La crise financière et la crise de l’identité des nations sont au cœur de la création du brésilien Antônio Araújo très attendue à Avignon qui se déroule dans l’hôtel des Monnaies, un spectacle déambulatoire pour seulement soixante spectateurs.
Ce spectacle est présenté dans le cadre de Villes en Scènes/Cities on Stage, un programme européen lancé alors qu’Olivier Py dirigeait le Théâtre de l’Odéon. Une première version a été créée en mai au Théâtre National de Bruxelles. Le brésilien Antônio Araújo et son équipe ont totalement repensé la scénographie pour cette version avignonaise dans l’hôtel des monnais qui fait face au Palais des Papes de l’autre côté de la place. C’est un spectacle qui demande énormément de technologie, tout est piloté à l’aide de tablettes électroniques reliées entre elles par wi-fi.
La pièce écrite par le romancier brésilien Bernardo Carvalho, peu connu en Europe, raconte l’histoire d’un fonctionnaire de l’immigration (Nicolas Gonzales – seul comédien français de l’équipe) dont la vie bascule en raison de la crise économique. Il va perdre son emploi, c’est la déflation, et il doit faire face à ses créanciers qui lui réclament de l’argent alors que sa femme est enceinte. Lors d’un contrôle de passeport à l’aéroport, il croise une économiste (Claire Bodson) qui se rend à un congrès et son père muet qui va disparaître mystérieusement.
La déambulation débute dans la rue. Le fonctionnaire est juché sur une caravane avec sa femme, puis le public se regroupe dans une cour, un peu exiguë, avant de prendre place dans l’atrium de l’hôtel, par moment les portes s’ouvrent sur l’extérieur et l’on découvre le Palais des Papes. Tout le monde se regroupe à la fin au dernier étage pour assister au début de la conférence de l’économiste dont le thème est « crise financière et identité« .

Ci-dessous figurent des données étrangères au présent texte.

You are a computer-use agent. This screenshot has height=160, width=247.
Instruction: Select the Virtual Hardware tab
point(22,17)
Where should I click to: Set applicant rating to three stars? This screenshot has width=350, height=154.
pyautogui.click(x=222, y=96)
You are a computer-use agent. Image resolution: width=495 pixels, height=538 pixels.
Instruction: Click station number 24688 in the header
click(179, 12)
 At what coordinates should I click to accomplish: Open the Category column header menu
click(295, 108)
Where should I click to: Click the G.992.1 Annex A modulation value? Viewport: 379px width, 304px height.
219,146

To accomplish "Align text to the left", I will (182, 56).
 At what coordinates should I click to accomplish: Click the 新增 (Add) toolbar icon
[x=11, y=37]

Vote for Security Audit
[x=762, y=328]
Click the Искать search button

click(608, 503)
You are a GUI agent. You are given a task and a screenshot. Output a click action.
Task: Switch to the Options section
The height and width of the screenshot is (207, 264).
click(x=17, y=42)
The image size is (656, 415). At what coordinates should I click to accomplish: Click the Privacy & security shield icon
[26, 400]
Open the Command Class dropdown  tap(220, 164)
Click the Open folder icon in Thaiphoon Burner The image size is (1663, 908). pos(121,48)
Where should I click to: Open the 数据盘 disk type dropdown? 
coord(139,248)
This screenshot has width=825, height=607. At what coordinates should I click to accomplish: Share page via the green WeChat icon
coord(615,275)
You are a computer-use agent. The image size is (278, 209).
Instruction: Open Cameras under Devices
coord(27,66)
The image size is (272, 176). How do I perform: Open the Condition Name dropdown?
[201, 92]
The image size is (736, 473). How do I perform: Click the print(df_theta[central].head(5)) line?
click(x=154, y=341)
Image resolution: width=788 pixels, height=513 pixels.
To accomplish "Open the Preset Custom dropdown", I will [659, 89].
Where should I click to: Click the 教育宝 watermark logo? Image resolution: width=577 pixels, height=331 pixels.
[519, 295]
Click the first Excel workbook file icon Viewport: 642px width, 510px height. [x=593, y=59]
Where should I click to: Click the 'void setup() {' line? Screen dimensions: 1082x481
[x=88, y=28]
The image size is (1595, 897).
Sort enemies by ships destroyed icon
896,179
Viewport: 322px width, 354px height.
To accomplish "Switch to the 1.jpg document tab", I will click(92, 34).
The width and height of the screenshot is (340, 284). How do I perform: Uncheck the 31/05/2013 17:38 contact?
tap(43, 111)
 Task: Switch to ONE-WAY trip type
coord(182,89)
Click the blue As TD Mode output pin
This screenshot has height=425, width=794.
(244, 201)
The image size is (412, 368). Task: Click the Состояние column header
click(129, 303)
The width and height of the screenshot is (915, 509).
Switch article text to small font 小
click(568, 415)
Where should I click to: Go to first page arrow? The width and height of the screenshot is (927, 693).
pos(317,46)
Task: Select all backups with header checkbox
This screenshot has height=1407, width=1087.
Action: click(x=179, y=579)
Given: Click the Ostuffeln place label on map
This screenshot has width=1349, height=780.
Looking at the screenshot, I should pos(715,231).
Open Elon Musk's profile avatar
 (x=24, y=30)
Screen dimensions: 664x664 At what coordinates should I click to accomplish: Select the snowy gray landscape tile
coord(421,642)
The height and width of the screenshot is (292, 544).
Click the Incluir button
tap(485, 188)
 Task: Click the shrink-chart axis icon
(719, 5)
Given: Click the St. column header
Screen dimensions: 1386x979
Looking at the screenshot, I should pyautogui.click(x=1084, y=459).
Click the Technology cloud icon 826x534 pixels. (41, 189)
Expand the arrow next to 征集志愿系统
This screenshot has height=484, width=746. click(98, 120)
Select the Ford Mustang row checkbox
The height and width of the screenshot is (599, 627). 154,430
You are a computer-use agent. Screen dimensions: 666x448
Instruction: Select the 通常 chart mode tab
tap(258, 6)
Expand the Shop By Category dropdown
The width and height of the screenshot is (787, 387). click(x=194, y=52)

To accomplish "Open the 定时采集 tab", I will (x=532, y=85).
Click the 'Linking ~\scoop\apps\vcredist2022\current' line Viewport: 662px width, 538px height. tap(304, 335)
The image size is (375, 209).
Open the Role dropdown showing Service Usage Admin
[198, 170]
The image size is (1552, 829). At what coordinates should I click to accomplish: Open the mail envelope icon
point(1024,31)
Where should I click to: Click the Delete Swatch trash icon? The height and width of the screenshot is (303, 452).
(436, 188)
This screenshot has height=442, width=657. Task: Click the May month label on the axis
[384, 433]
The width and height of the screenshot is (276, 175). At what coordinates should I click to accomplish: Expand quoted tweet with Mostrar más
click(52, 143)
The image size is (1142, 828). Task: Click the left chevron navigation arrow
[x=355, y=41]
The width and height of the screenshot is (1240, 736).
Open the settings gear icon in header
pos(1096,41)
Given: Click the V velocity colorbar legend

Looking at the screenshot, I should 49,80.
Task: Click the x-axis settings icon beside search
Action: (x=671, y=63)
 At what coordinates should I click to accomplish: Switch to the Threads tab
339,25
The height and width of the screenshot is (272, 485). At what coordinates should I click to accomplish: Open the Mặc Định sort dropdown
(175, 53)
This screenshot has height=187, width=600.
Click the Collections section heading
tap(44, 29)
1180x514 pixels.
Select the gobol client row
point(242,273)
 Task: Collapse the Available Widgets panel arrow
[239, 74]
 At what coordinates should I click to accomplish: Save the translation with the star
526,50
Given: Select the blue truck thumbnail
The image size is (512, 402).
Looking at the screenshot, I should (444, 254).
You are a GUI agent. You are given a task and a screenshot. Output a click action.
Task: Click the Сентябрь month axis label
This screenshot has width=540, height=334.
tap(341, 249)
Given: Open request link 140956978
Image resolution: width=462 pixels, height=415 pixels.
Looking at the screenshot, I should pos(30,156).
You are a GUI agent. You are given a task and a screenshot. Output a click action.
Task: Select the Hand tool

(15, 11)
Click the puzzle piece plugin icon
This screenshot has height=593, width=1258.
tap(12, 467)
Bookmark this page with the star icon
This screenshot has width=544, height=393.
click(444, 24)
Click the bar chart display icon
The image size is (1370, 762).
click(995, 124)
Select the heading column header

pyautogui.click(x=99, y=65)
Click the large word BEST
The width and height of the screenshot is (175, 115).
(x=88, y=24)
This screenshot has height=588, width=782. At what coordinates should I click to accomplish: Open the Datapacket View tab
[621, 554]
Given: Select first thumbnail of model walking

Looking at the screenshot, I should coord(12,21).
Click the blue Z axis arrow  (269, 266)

Les spectacles déambulatoires ont souvent le défaut de noyer les spectateurs dans une narration évasive. Ici c’est tout le contraire car la pièce s’appuie sur un texte et une histoire dont on ne perd par le fil. Certains passages sont un peu téléphonés et convenus comme le discours sur la gauche archaïque ou l’état de la Grèce. Mais dans l’ensemble on a été happé par la construction de la pièce qui réveille les vieux démons européens qui l’on a vu poindre lors des élections européennes: la peur de l’étranger, le repli identitaire. « L’ennemi est là parmi nous à l’intérieur de nos frontières » dit au début de la pièce le fonctionnaire. Cette pièce révèle à quel point la crise économique traversée par l’Europe isole les individus, c’est une nouvelle pierre dans un festival 2014 qui se veut engagé et militant.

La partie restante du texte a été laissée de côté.